Churches in Bolivia are struggling to overcome the violence afflicting the country, says an ecumenical team sent by the World Council of Churches.
The “Living Letters” team is visiting churches in the country this week to learn about their difficulties, offer prayers for peace, and share approaches to violence that have proved successful elsewhere.
The major concern of the churches, the team heard, is ethnic and gender violence, the significant gap between the rich and poor, and the looting of the country’s natural resources – Bolivia is home to the second largest natural gas reserve in South America but also the region’s poorest country.
Bolivia has in recent years been the scene of conflict between President Evo Morales and rebel governors in the richer eastern provinces who are angry at the President’s seizure of vast natural gas reserves through nationalisation and are pushing for greater political autonomy.
Ethnic diversity also underlines societal tensions, with the eastern provinces home to more Bolivians of European descent while the indigenous population tends to live in the impoverished highlands of the west. The eastern Bolivians are opposed to a new constitution proposed by Morales – the country’s first indigenous president - that would include a “council of indigenous peoples” and confer greater rights on the indigenous people.
Jaime Bravo is a member of the Evangelical Lutheran Church in Santa Cruz de la Sierra in eastern Bolivia. He told the Living Letters team that the key word to understanding the violence in his country was “change”.

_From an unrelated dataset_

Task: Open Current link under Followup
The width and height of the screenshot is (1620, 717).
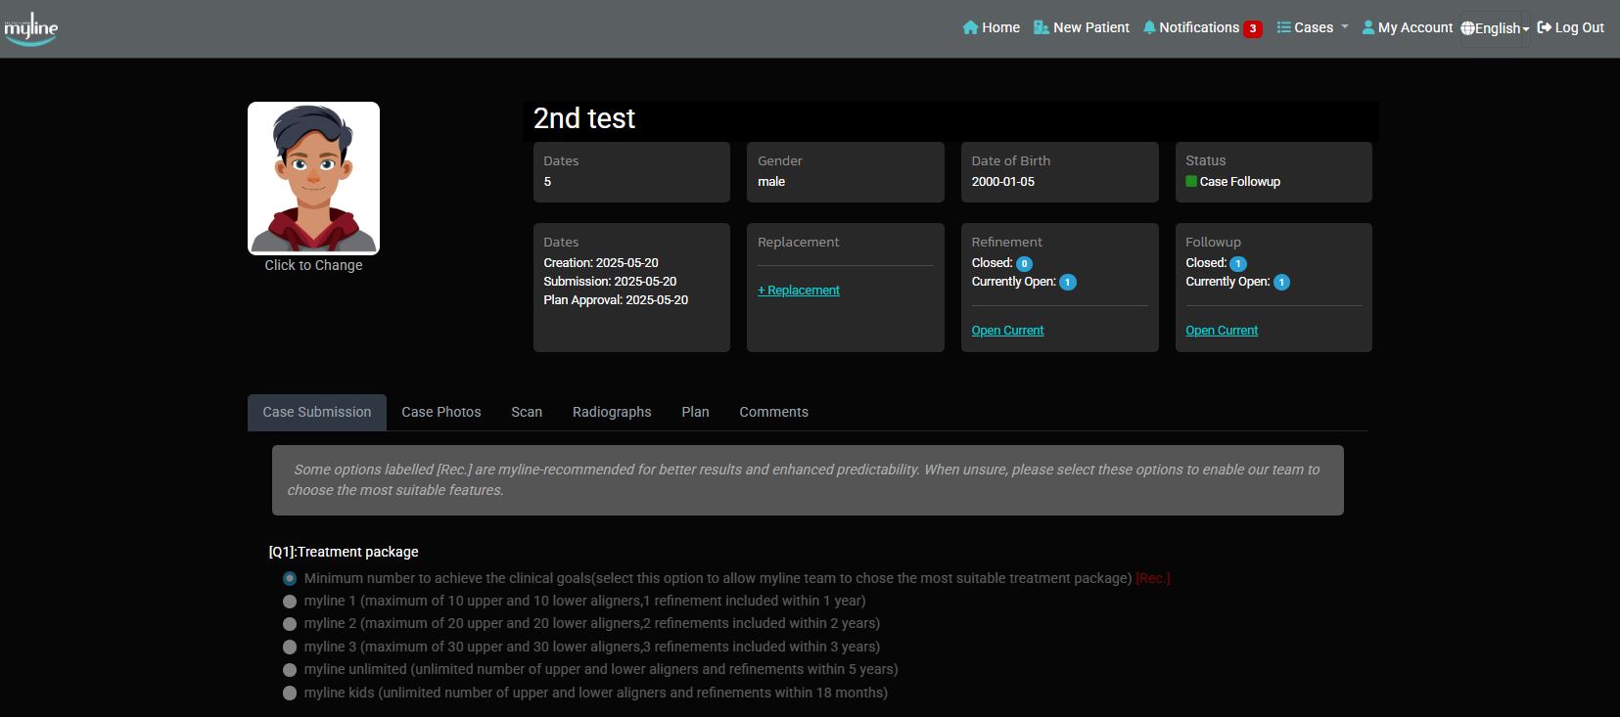Action: (1222, 331)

Against the backdrop of the political and social conflict, churches are uniting around a language of new beginnings as they seek to promote peace and harmony.
Bishop Javier Rojas of the Evangelical Methodist Church said the Bolivian people have been on a journey towards “re-founding Bolivia for a new millennium” since the resignation of President Gonzalo Sanchez de Lozada in 2003.

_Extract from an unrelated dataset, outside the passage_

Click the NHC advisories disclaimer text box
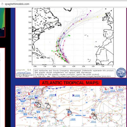Image resolution: width=127 pixels, height=127 pixels. [74, 73]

Abraham Colque, rector of the Andean Ecumenical Higher Institute of Theology, believes it is time for people to join hands and build new symbols rooted in the social and indigenous movements.
They are hoping that an ecumenical declaration on just peace to be adopted at the International Ecumenical Peace Convocation in 2011 includes a plea for governments to be consistent in their words and deeds, for a distributive economy, for laws protecting human rights, changes in political structures and a new global economical architecture.